The weather always affects the damn thing and this last week was no exception. In the Carolinas the temps were below freezing every morning this last week and that means increased discomfort. Not pain per se, but an achy enlarged feeling that makes positioning the knee as I sit at my work desk problematic. On top of which, it makes sleep difficult, as you might imagine. Further, even asleep, my body moves to a comfortable knee position which does a number on my lower back. After a week of this…I’m certain you can imagine.
It is mostly the back that began the bad nights of sleep. The temperature always got into at least the 50s all week at the height of the day, so the knee became more comfortable, even if by only degrees. As the week went on, both back and knee conspired to keep me awake into the Wee Hours each night. I get up at 4:30am every day for work, so you can see how this made for some:
Suffering
So, on top of this discomfort, though not as stringent at this earlier time, the end of January through just last week as of this writing, my parents, who are 84, had health issues that basically put most of the chores and cleaning and such on me. This, other than the stress on the body, is as nothing, as they are the main reason I moved to the East Coast from Alaska.
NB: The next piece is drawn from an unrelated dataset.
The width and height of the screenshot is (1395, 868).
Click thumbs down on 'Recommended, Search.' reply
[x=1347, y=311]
But, damn is it hard to watch them suffer with either recovery after heart surgery or the ‘fun’ that comes with a UTI. Not only for the sufferer but in the need to help drain a catheter bag on a regular basis, or when the cath bag springs a leak and so forth. It was stressful, of course, and I am please that my drinking did not increase! Not that there was a lot of drinking to begin with!
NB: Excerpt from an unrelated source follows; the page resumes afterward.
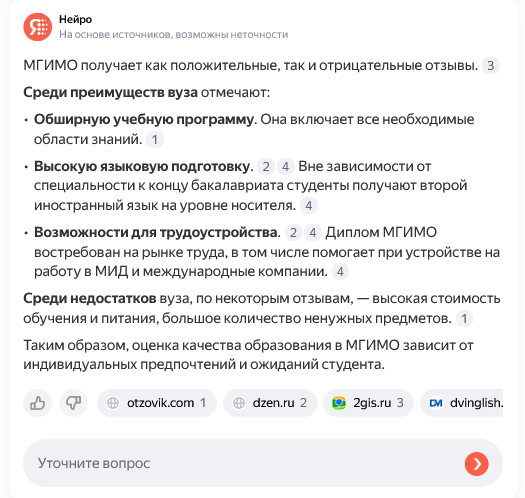Open the dzen.ru source link
The height and width of the screenshot is (498, 525).
point(270,403)
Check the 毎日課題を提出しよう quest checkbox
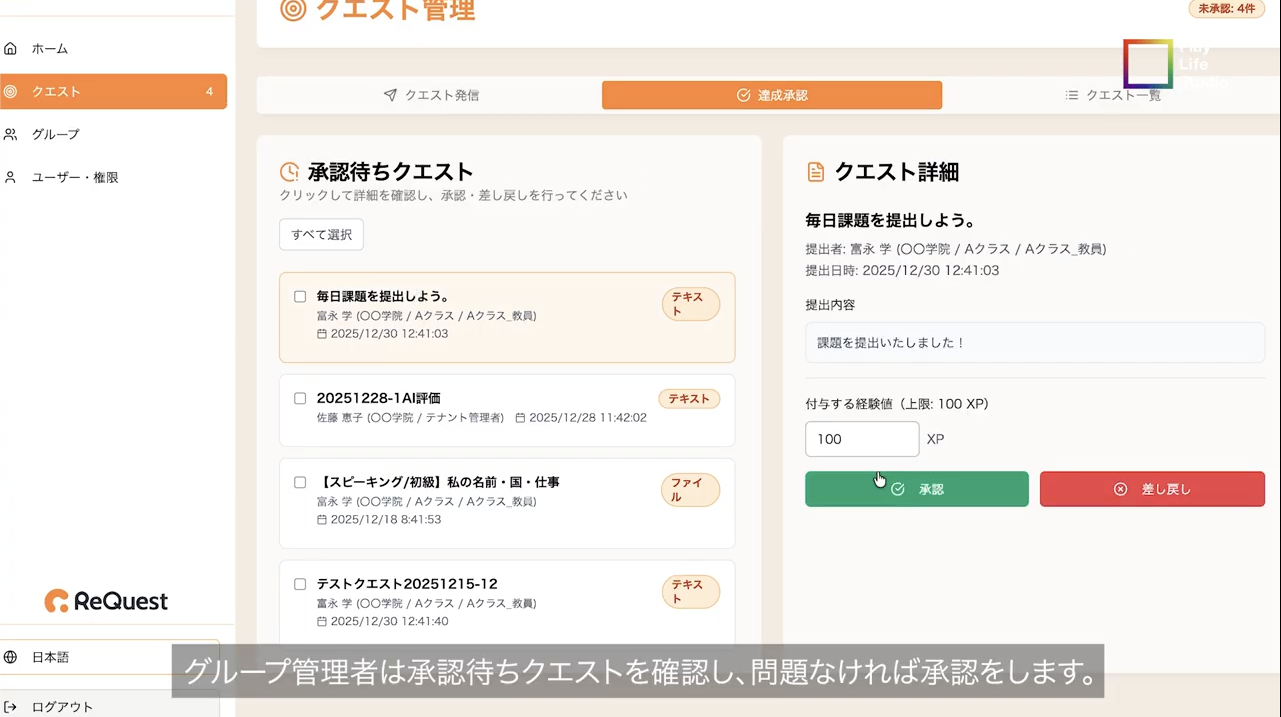Screen dimensions: 1281x717 (300, 296)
They are both through the recovery and infection and things are less stressful and such. It has been hell to bring in all the provisions after my mother and I do the shopping on Fridays, at least more and more as the knee deteriorates and if, as this last week, my back is in bad shape along with the knee. But it gets done and I’ve learned, as I have a few times before, to turn all of these things into:
Growth
Let’s face it, if only we are open to the opportunity all experiences, good or bad, are chances to grow. I try, and fail at times, to let all I see and do and have happen to me, to do this. I am human, and there are idiocies that will always just piss me off, but even through that I hope to temper the temper. Unfortunately, too many people today, People of the Sound Bite and No Attention Span (PSBNAS) do not use their brains and logic and their first impulse with anything they disagree with is to ATTACK, to block, to ‘defriend’ but not to engage in enlightening conversation.
This is a digression, however, but it does give me an opportunity to express some wisdom I have been learning about how to deal with anger, and I will simply leave a few quotes (I have not yet read) that fit:
In these simply things, however, I make an attempt at growth.
Back to it before I started rambling: I’ve lost a brother to cancer and also had to see how it effected my parents; if been mentally and physically misused by women I thought were as in love with me as I was with them and suffered too many heartbreaks; there are other things as well, of course, but through all of these things and others, though it surely was hard-won, I have allowed myself to grow. Through this growth I believe I have become a better person, though of course I am human and make silly mistakes and even fall back on ways BG or Before Growth. Yet, those are learning opportunities, as well, yes?
Even what I do here by blogging always helps at times to write things out and get it either out of my system or get my thoughts straight on a subject, sometimes going off on a tangent as you read just a paragraph or so ago. 🤷♂️
At any rate this was just a quick (?) update on Life in the Bradicombs. It is my hope this finds you who read this well. I bid you Peace.